Problem details: The required output is every record, reproduced exactly.

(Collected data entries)
########################################
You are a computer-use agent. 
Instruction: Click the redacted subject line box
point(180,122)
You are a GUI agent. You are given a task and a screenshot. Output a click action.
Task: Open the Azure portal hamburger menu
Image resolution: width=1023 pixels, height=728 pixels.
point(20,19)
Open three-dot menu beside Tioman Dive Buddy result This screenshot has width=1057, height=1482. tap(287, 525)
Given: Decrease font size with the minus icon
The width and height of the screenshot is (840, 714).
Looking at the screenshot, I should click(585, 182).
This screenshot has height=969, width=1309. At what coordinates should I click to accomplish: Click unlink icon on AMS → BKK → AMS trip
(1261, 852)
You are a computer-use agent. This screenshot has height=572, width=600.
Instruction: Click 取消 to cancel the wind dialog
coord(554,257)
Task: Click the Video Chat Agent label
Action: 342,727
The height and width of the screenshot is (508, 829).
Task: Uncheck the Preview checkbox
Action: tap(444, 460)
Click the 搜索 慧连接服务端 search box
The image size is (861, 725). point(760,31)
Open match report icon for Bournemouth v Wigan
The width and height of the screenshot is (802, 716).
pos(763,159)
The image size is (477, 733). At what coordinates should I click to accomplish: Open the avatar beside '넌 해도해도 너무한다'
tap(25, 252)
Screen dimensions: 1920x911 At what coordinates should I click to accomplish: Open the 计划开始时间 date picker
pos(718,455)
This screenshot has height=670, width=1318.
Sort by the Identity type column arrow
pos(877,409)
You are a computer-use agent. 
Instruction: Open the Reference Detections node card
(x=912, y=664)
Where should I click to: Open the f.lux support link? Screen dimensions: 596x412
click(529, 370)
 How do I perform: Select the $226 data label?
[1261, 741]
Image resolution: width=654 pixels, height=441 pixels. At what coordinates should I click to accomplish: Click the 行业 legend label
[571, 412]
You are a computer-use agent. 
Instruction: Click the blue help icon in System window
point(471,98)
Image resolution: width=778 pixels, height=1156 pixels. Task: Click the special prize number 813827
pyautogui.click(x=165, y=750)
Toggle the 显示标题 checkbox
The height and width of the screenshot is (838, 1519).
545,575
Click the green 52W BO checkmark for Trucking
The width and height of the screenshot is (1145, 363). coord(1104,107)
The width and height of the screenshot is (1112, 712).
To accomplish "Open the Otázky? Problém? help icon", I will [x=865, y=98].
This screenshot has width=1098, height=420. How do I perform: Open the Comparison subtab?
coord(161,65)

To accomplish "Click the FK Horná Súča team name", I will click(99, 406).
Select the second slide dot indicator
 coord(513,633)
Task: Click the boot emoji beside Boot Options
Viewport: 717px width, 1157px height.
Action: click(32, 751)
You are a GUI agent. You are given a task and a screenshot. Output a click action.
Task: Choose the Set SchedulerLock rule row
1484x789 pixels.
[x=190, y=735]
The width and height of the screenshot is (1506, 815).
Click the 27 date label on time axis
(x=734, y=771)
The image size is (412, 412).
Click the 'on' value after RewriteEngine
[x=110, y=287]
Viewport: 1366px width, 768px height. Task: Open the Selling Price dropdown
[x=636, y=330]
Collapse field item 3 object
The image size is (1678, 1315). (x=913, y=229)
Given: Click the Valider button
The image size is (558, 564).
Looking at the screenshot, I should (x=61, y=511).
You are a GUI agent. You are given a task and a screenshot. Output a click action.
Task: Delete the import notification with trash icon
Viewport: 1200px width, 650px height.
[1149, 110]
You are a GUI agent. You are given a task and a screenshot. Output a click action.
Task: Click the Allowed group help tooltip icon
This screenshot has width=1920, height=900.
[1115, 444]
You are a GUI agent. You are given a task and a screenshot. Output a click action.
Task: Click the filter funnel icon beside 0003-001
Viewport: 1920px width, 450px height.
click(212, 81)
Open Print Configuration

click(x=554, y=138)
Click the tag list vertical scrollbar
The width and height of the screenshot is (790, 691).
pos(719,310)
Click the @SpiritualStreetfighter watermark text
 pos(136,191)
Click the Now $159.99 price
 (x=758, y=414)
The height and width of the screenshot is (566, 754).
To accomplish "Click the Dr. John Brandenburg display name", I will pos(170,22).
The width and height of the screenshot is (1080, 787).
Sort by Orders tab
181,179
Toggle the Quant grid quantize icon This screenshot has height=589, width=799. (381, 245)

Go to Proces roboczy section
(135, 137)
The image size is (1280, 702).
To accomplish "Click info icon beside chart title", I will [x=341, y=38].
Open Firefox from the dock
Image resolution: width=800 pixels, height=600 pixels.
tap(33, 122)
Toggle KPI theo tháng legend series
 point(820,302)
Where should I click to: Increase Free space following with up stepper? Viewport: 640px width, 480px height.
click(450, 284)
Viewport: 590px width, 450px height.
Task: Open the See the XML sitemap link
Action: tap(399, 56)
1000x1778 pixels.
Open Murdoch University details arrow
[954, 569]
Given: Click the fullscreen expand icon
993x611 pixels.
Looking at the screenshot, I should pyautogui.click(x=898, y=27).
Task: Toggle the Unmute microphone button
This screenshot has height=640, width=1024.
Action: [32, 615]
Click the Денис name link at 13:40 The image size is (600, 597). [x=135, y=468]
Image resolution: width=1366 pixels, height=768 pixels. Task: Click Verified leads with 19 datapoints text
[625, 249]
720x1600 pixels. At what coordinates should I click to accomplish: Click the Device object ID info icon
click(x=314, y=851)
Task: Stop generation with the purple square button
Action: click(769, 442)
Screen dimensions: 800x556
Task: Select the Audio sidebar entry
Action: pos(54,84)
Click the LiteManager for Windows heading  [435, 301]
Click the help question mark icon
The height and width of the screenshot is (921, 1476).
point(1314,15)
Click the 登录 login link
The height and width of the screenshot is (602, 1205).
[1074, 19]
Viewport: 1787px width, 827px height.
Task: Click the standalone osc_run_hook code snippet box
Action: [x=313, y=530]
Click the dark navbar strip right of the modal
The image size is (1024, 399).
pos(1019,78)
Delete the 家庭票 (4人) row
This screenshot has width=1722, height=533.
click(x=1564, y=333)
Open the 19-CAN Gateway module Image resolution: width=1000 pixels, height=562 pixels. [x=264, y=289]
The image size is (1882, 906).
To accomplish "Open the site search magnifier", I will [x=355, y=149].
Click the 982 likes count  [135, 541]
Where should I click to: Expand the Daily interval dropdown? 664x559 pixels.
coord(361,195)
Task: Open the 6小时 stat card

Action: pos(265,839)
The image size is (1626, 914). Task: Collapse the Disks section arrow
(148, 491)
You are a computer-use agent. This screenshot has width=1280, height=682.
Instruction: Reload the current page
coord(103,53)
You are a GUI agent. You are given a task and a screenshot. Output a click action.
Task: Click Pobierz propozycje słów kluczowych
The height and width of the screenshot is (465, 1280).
########################################
Answer space:
You are a computer-use agent. 
Instruction: Click the redacted subject line box
point(180,122)
You are a GUI agent. You are given a task and a screenshot. Output a click action.
Task: Open the Azure portal hamburger menu
Image resolution: width=1023 pixels, height=728 pixels.
point(20,19)
Open three-dot menu beside Tioman Dive Buddy result This screenshot has width=1057, height=1482. tap(287, 525)
Given: Decrease font size with the minus icon
The width and height of the screenshot is (840, 714).
Looking at the screenshot, I should click(585, 182).
This screenshot has height=969, width=1309. At what coordinates should I click to accomplish: Click unlink icon on AMS → BKK → AMS trip
(1261, 852)
You are a computer-use agent. This screenshot has height=572, width=600.
Instruction: Click 取消 to cancel the wind dialog
coord(554,257)
Task: Click the Video Chat Agent label
Action: 342,727
The height and width of the screenshot is (508, 829).
Task: Uncheck the Preview checkbox
Action: tap(444, 460)
Click the 搜索 慧连接服务端 search box
The image size is (861, 725). point(760,31)
Open match report icon for Bournemouth v Wigan
The width and height of the screenshot is (802, 716).
pos(763,159)
The image size is (477, 733). At what coordinates should I click to accomplish: Open the avatar beside '넌 해도해도 너무한다'
tap(25, 252)
Screen dimensions: 1920x911 At what coordinates should I click to accomplish: Open the 计划开始时间 date picker
pos(718,455)
This screenshot has height=670, width=1318.
Sort by the Identity type column arrow
pos(877,409)
You are a computer-use agent. 
Instruction: Open the Reference Detections node card
(x=912, y=664)
Where should I click to: Open the f.lux support link? Screen dimensions: 596x412
click(529, 370)
 How do I perform: Select the $226 data label?
[1261, 741]
Image resolution: width=654 pixels, height=441 pixels. At what coordinates should I click to accomplish: Click the 行业 legend label
[571, 412]
You are a computer-use agent. 
Instruction: Click the blue help icon in System window
point(471,98)
Image resolution: width=778 pixels, height=1156 pixels. Task: Click the special prize number 813827
pyautogui.click(x=165, y=750)
Toggle the 显示标题 checkbox
The height and width of the screenshot is (838, 1519).
545,575
Click the green 52W BO checkmark for Trucking
The width and height of the screenshot is (1145, 363). coord(1104,107)
The width and height of the screenshot is (1112, 712).
To accomplish "Open the Otázky? Problém? help icon", I will [x=865, y=98].
This screenshot has width=1098, height=420. How do I perform: Open the Comparison subtab?
coord(161,65)

To accomplish "Click the FK Horná Súča team name", I will click(99, 406).
Select the second slide dot indicator
 coord(513,633)
Task: Click the boot emoji beside Boot Options
Viewport: 717px width, 1157px height.
Action: click(32, 751)
You are a GUI agent. You are given a task and a screenshot. Output a click action.
Task: Choose the Set SchedulerLock rule row
1484x789 pixels.
[x=190, y=735]
The width and height of the screenshot is (1506, 815).
Click the 27 date label on time axis
(x=734, y=771)
The image size is (412, 412).
Click the 'on' value after RewriteEngine
[x=110, y=287]
Viewport: 1366px width, 768px height. Task: Open the Selling Price dropdown
[x=636, y=330]
Collapse field item 3 object
The image size is (1678, 1315). (x=913, y=229)
Given: Click the Valider button
The image size is (558, 564).
Looking at the screenshot, I should (x=61, y=511).
You are a GUI agent. You are given a task and a screenshot. Output a click action.
Task: Delete the import notification with trash icon
Viewport: 1200px width, 650px height.
[1149, 110]
You are a GUI agent. You are given a task and a screenshot. Output a click action.
Task: Click the Allowed group help tooltip icon
This screenshot has width=1920, height=900.
[1115, 444]
You are a GUI agent. You are given a task and a screenshot. Output a click action.
Task: Click the filter funnel icon beside 0003-001
Viewport: 1920px width, 450px height.
click(212, 81)
Open Print Configuration

click(x=554, y=138)
Click the tag list vertical scrollbar
The width and height of the screenshot is (790, 691).
pos(719,310)
Click the @SpiritualStreetfighter watermark text
 pos(136,191)
Click the Now $159.99 price
 (x=758, y=414)
The height and width of the screenshot is (566, 754).
To accomplish "Click the Dr. John Brandenburg display name", I will pos(170,22).
The width and height of the screenshot is (1080, 787).
Sort by Orders tab
181,179
Toggle the Quant grid quantize icon This screenshot has height=589, width=799. (381, 245)

Go to Proces roboczy section
(135, 137)
The image size is (1280, 702).
To accomplish "Click info icon beside chart title", I will [x=341, y=38].
Open Firefox from the dock
Image resolution: width=800 pixels, height=600 pixels.
tap(33, 122)
Toggle KPI theo tháng legend series
 point(820,302)
Where should I click to: Increase Free space following with up stepper? Viewport: 640px width, 480px height.
click(450, 284)
Viewport: 590px width, 450px height.
Task: Open the See the XML sitemap link
Action: tap(399, 56)
1000x1778 pixels.
Open Murdoch University details arrow
[954, 569]
Given: Click the fullscreen expand icon
993x611 pixels.
Looking at the screenshot, I should pyautogui.click(x=898, y=27).
Task: Toggle the Unmute microphone button
This screenshot has height=640, width=1024.
Action: [32, 615]
Click the Денис name link at 13:40 The image size is (600, 597). [x=135, y=468]
Image resolution: width=1366 pixels, height=768 pixels. Task: Click Verified leads with 19 datapoints text
[625, 249]
720x1600 pixels. At what coordinates should I click to accomplish: Click the Device object ID info icon
click(x=314, y=851)
Task: Stop generation with the purple square button
Action: click(769, 442)
Screen dimensions: 800x556
Task: Select the Audio sidebar entry
Action: pos(54,84)
Click the LiteManager for Windows heading  [435, 301]
Click the help question mark icon
The height and width of the screenshot is (921, 1476).
point(1314,15)
Click the 登录 login link
The height and width of the screenshot is (602, 1205).
[1074, 19]
Viewport: 1787px width, 827px height.
Task: Click the standalone osc_run_hook code snippet box
Action: [x=313, y=530]
Click the dark navbar strip right of the modal
The image size is (1024, 399).
pos(1019,78)
Delete the 家庭票 (4人) row
This screenshot has width=1722, height=533.
click(x=1564, y=333)
Open the 19-CAN Gateway module Image resolution: width=1000 pixels, height=562 pixels. [x=264, y=289]
The image size is (1882, 906).
To accomplish "Open the site search magnifier", I will [x=355, y=149].
Click the 982 likes count  [135, 541]
Where should I click to: Expand the Daily interval dropdown? 664x559 pixels.
coord(361,195)
Task: Open the 6小时 stat card

Action: pos(265,839)
The image size is (1626, 914). Task: Collapse the Disks section arrow
(148, 491)
You are a computer-use agent. This screenshot has width=1280, height=682.
Instruction: Reload the current page
coord(103,53)
You are a GUI agent. You are given a task and a screenshot. Output a click action.
Task: Click Pobierz propozycje słów kluczowych
The height and width of the screenshot is (465, 1280).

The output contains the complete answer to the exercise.